The day started in Grange-over-Sands, a picturesque place on one side of the estuary of the River Kent. The railway runs along the coast and through the town. I drove to the opposite bank to Arnside, another pretty place where the railway crosses the muddy expanse of the river. A pier was built here to allow boats to unload their cargoes as their progress upstream was then blocked. The scenery remained outstanding even if the weather proved disappointing.
I’ve not a lot to say about Morecombe other than the tide was in. The most prominent feature of the town is the exceptionally sturdy sea wall that doubles as a wide promenade. I don’t know if this is the chalk or the cheese but it’s certainly different. The statue of Eric Morecambe was the best thing.
Further down the coast I came across the marvelously named Knott End on Sea on the north side of another estuary, that of the River Wyre. A pretty ordinary place, the one one thing it has going for it is the ferry that links it with Fleetwood, that from a distance seems to have historic landmarks in the form of docks, barracks and a lighthouse.

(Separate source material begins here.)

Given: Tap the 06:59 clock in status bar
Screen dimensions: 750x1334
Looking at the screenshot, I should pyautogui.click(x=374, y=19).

When I arrived the tide was in, licking right up to the shoreline. An hour later the sea had disappeared into the far distance leaving stodgy, sticky mounds of muddy, silty sands with winding channels and standing pools. This a characteristic of this coastline. It is very shallow out to sea so when the tide goes out it vanishes very fast and when it turns it comes in equally swifty. This can prove extremely hazardous for anyone venturing out onto the sands/mud.
And then there’s Blackpool. The capital of England’s Pierland – after all its got three.
Many see Blackpool as THE place for a seaside holiday. A holiday heaven. I’m not going to express an opinion. I’m going to leave you with images of the resort from Cleveleys in the north down to the Pleasure Beach to the south and let you make your mind up. The coastline is pretty uniform this whole distance – vast sea defences extend the whole way, acting as a promenade and a cycle way, a tram line runs parrallel to this with a the coast road beside it. Then the resort proper starts, fronted by hotels, B&Bs, guest houses, bars, restaurants (every 4th one seems to be a fish & chip shop), arcades, casinos.
So is it Blackpool that is the chalk or the cheese? It’s all very different.